### Texto extraído
Que o sistema de ensino e estudos” não exponha aos riscos “de nos tornarmos um povo de advogados, de chicanistas, de fazedores de petição, sem critério, sem ciência, sem ideal”. Os professores devem ter “coragem e abnegação para se despirem de suas becas mofadas e teorias caducas”. GOMES, Orlando. Missão do Advogado. In: Harengas. Salvador: Fundação Gonçalo Muniz, 1971, p. 55.

Orlando Gomes foi um dos maiores juristas do Brasil e honra a todos nós, merecendo ser sempre rememorado por sua indiscutível contribuição para o Direito Civil, o Direito do Trabalho e o Direito Econômico. Torna-se fundamental que os acadêmicos dos cursos jurídicos e os operadores do direito jamais olvidem os ensinamentos deste grande mestre, razão pela qual, após seminário realizado em 2016, na Congregação da Faculdade de Direito da Universidade Federal da Bahia, deliberou-se pela organização da obra coletiva intitulada A Importância de Orlando Gomes para a Defesa dos Interesses Sociais.

Em 2017, foi publicada a referida coletânea contendo palestras proferidas no mencionado evento, bem como artigos aprovados após publicado edital destinado a tal mister[1]. Encontra-se a dita Coletânea composta por seis partes, quais sejam: I – A Influência de Orlando Gomes na Teoria Geral do Direito Civil; II – A Relevância de Orlando Gomes para as Obrigações, os Contratos e os Direitos Reais; III – Orlando Gomes e o Direito de Família; IV – Orlando Gomes e o Direito do Trabalho; V – A Importância de Orlando Gomes para a Proteção do Consumidor; VI- O Direito Autoral na Vida e Obra de Orlando Gomes.
######
Escreva a continuação do texto sobre Orlando Gomes acima, começando logo após a sua última frase.
### Trechos dos registros
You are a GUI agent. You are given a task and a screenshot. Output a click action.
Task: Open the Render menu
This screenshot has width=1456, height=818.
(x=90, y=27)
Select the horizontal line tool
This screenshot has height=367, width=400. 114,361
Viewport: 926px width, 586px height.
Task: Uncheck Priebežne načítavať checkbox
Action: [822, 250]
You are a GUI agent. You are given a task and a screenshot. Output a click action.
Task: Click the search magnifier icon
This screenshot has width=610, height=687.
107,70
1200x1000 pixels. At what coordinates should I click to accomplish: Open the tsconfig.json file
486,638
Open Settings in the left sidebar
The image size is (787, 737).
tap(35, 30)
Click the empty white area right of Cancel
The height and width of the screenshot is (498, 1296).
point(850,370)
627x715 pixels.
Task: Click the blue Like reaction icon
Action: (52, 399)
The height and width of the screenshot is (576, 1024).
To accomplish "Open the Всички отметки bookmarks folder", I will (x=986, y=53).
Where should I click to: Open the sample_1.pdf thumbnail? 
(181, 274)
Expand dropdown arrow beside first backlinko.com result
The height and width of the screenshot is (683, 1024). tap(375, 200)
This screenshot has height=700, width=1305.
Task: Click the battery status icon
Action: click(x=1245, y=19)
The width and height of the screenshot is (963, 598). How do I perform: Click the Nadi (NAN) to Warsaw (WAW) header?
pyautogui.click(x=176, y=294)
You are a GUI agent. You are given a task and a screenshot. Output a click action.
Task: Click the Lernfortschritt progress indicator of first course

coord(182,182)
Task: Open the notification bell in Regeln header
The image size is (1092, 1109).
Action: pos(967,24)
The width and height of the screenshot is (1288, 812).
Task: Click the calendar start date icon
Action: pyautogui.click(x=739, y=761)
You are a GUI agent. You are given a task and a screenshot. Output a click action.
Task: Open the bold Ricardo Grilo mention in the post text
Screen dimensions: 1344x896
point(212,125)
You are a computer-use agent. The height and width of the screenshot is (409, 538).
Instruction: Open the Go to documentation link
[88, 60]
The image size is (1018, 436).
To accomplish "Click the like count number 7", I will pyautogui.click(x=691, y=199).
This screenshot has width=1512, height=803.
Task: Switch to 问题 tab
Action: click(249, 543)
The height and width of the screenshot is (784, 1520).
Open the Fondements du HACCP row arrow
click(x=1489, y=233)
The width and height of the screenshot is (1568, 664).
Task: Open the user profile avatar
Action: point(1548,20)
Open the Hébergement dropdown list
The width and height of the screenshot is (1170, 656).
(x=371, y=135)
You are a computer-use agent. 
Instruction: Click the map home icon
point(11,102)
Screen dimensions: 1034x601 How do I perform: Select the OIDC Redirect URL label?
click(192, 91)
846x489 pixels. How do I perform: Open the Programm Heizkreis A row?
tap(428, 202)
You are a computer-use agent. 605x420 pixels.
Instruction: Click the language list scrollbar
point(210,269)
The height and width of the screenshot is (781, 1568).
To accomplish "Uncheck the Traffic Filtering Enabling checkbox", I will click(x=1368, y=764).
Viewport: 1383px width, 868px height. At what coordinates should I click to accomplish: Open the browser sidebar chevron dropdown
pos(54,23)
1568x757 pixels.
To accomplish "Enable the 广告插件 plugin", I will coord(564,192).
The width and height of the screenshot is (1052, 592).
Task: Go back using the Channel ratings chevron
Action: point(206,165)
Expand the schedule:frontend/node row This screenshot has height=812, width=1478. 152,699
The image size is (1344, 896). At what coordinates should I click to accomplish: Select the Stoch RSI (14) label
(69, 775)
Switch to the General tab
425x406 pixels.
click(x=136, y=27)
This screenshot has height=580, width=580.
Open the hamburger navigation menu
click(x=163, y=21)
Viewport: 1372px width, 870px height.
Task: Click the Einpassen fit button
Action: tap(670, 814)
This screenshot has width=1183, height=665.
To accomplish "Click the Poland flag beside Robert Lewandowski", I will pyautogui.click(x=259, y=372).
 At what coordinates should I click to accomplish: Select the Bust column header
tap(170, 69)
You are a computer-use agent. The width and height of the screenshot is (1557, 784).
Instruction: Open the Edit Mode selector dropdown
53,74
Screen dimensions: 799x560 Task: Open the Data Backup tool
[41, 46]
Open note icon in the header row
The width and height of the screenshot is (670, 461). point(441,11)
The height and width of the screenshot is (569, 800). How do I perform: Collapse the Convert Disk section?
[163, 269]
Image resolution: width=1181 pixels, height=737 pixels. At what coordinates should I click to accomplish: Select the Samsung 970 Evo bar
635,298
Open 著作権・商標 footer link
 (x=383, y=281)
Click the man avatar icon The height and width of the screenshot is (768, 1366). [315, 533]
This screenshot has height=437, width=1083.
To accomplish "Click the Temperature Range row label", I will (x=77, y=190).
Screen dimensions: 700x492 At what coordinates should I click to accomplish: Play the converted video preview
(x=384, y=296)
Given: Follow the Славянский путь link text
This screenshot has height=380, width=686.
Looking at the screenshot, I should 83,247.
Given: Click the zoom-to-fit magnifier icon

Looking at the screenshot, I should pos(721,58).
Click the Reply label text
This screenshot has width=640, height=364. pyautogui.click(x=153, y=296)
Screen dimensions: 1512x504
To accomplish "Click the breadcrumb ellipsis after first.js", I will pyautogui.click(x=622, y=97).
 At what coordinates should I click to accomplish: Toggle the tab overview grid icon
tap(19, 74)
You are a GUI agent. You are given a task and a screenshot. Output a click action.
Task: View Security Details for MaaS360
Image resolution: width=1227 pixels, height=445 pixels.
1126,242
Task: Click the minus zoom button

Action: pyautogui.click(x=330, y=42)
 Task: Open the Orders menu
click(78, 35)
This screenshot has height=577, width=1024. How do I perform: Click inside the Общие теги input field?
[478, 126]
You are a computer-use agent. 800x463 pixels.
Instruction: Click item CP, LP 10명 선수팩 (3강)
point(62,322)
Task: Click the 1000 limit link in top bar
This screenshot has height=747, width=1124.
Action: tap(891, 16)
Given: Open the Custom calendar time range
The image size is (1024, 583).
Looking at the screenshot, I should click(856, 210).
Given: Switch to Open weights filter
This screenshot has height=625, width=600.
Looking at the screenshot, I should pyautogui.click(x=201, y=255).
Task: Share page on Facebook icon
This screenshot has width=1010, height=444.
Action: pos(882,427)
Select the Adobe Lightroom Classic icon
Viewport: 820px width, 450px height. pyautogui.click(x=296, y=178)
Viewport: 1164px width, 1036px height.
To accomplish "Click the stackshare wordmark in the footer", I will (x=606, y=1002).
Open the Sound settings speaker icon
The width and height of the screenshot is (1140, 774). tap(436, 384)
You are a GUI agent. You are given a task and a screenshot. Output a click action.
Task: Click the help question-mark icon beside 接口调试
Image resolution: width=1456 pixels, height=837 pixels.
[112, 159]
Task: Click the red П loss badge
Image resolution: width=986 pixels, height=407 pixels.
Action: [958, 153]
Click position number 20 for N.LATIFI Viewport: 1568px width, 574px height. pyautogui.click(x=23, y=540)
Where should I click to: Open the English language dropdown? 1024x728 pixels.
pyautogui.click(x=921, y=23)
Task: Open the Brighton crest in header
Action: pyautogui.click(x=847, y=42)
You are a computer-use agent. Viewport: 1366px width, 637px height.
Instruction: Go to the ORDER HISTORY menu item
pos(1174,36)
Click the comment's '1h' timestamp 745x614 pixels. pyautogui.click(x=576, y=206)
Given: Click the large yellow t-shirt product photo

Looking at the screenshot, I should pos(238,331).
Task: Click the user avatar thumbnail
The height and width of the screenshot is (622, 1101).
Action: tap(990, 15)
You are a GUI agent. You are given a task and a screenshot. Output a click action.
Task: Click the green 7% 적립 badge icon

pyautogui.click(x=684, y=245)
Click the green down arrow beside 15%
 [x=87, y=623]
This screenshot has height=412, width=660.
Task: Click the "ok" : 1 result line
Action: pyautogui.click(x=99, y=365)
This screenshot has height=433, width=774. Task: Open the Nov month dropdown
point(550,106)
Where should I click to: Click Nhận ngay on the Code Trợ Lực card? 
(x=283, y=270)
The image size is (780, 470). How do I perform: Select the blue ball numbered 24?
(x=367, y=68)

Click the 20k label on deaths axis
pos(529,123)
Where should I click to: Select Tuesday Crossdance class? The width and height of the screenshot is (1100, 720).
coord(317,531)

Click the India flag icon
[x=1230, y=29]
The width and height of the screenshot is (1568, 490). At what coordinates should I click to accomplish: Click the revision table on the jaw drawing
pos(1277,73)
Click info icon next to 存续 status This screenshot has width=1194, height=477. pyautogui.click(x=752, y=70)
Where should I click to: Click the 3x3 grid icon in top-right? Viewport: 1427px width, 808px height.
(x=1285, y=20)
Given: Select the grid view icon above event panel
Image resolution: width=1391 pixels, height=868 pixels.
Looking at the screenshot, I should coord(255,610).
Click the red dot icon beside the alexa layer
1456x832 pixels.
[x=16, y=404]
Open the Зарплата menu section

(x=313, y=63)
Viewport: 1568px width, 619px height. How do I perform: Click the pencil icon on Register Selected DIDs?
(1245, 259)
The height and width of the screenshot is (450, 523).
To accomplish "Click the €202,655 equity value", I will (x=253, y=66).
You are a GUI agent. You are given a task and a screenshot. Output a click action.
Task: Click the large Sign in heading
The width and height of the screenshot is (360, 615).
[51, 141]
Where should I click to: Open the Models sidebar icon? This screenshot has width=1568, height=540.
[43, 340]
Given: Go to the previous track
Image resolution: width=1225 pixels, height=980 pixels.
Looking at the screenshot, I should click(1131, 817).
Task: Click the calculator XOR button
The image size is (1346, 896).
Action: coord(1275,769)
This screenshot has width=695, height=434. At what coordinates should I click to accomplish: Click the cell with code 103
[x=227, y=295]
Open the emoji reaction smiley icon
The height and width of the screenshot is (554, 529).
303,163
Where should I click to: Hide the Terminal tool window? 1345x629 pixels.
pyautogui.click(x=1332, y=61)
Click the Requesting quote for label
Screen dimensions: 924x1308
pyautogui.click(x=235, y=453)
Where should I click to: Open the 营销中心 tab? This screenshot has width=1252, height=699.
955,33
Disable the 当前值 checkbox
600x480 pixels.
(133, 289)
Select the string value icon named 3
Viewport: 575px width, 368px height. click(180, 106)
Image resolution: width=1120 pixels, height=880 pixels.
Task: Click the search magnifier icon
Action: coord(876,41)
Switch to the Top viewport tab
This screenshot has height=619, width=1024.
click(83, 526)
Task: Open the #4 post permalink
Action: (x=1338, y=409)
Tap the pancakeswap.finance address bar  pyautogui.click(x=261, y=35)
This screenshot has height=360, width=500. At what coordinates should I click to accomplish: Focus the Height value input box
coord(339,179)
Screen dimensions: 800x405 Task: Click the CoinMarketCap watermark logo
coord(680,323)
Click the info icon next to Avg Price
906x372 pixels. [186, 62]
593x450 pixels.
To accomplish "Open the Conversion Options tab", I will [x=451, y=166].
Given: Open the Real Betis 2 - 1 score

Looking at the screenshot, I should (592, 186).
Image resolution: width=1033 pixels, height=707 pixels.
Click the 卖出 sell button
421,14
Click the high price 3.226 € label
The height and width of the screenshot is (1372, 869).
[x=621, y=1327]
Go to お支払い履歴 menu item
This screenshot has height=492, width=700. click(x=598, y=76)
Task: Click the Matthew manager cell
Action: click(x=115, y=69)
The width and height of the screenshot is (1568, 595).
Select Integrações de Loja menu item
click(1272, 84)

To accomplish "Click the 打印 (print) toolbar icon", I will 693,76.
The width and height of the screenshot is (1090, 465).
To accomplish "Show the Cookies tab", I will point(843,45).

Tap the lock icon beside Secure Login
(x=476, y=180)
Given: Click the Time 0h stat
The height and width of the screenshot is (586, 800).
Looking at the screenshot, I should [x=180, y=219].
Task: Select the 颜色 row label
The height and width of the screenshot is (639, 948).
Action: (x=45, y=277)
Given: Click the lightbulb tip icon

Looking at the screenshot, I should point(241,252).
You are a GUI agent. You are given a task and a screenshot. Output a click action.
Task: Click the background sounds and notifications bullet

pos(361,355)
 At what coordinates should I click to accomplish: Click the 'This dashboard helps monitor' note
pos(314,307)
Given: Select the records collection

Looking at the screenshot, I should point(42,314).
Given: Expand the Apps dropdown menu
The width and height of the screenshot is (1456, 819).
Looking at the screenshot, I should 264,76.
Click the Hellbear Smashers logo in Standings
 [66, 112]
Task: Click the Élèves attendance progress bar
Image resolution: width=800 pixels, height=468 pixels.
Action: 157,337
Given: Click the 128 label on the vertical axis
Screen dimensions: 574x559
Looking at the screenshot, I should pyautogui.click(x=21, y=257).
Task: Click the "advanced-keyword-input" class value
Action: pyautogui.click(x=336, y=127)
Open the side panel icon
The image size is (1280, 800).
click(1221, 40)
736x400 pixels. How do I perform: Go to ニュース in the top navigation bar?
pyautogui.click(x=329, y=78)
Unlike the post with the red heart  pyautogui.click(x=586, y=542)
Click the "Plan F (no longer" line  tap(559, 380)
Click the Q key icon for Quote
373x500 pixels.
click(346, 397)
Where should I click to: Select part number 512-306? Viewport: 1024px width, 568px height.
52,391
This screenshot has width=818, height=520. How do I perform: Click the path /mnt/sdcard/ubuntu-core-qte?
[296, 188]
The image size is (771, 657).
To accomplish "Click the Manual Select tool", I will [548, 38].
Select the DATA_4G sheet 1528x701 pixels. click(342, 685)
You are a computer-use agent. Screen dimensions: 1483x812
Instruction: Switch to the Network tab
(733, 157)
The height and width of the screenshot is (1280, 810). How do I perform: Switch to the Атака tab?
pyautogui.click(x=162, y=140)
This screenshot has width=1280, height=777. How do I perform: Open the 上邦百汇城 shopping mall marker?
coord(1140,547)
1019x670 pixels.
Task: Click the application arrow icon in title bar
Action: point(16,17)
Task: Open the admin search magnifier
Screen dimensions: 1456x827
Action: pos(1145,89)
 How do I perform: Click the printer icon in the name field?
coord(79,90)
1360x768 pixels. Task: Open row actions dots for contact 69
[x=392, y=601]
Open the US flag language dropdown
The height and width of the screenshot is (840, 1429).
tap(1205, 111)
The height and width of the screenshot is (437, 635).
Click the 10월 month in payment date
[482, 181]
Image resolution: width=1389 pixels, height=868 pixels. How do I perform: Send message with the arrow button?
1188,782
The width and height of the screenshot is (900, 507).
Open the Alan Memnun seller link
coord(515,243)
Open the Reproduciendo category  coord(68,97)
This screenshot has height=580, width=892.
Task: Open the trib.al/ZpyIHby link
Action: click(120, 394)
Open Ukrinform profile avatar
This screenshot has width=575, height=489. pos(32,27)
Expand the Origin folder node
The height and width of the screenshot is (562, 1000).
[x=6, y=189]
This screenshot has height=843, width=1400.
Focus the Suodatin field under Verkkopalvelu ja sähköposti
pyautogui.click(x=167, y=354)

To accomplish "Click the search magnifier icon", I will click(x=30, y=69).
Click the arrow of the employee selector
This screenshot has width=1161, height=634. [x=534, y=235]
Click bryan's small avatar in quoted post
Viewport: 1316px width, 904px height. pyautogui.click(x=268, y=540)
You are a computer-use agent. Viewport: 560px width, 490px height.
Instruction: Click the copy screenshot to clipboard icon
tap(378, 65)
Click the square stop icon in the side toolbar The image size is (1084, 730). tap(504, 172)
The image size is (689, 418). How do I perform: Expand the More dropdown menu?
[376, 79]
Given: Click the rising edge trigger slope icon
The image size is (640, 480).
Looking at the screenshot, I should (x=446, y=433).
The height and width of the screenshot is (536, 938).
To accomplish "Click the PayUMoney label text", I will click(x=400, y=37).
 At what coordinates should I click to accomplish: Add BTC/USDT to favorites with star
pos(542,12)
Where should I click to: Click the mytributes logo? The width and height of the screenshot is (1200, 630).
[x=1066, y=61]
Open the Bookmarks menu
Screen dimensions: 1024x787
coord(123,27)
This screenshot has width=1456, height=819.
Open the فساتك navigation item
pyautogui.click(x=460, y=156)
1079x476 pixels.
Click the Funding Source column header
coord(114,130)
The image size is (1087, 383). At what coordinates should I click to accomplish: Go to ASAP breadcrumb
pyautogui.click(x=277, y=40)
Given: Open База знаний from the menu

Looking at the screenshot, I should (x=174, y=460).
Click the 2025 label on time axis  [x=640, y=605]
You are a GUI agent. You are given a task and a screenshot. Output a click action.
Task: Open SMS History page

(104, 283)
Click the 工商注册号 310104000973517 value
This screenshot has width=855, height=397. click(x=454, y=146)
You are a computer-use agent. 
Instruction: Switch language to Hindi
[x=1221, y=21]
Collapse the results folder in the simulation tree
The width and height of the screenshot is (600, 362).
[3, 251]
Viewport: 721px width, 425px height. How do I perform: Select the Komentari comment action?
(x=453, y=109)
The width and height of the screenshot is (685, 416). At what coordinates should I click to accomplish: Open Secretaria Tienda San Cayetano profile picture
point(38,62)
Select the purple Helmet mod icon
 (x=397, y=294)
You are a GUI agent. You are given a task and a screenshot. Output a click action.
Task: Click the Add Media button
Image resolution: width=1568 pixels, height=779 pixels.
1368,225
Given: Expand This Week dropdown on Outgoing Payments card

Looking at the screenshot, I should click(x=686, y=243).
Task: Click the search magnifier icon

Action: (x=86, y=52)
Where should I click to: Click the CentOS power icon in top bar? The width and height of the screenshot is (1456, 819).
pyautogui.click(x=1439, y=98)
######
** Exercício resolvido **
Examinou o jurisconsulto não somente a parte introdutória do Direito Civil, debruçando-se sobre as questões referentes às obrigações, aos contratos, à responsabilidade civil, à família e às sucessões. Considera-se que uma das suas contribuições mais geniais foi a antevisão do surgimento de normas protetivas para duas categorias fragilizadas de sujeitos, compostas pelos trabalhadores e os consumidores. Para o mestre, o direito deve orientar-se, em grande parte, para o fim de “moderar os grandes e escudar os pequenos, refrear os opulentos e abrigar os pobres, conter os fortes e garantir os fracos”[2].

O jurista alerta que todas as medidas destinadas a proteger o trabalhador, a amparar o devedor, a tutelar os fracos, consubstanciadas numa “legislação cada vez mais audaciosa, não respondem a outra finalidade do que a de restabelecer um equilíbrio social irremediavelmente perdido”. A opressão do “fraco pelo forte, do tolo pelo esperto, do pobre pelo rico” fora denunciada por Orlando Gomes desde 1945 quando escrevera a obra “A Crise do Direito”, enunciando que a proteção das categorias mais vulneráveis suscitava uma renovação de “instituições obsoletas”, “organismos decrépitos” e “conceitos jurídicos amortecedores”[3]. Para Orlando Gomes, o direito teria que ser um instrumento vocacionado para a proteção dos mais fracos, resultando daí a sua tentativa de promover discussões doutrinárias sobre o panorama vivenciado pelos trabalhadores e consumidores.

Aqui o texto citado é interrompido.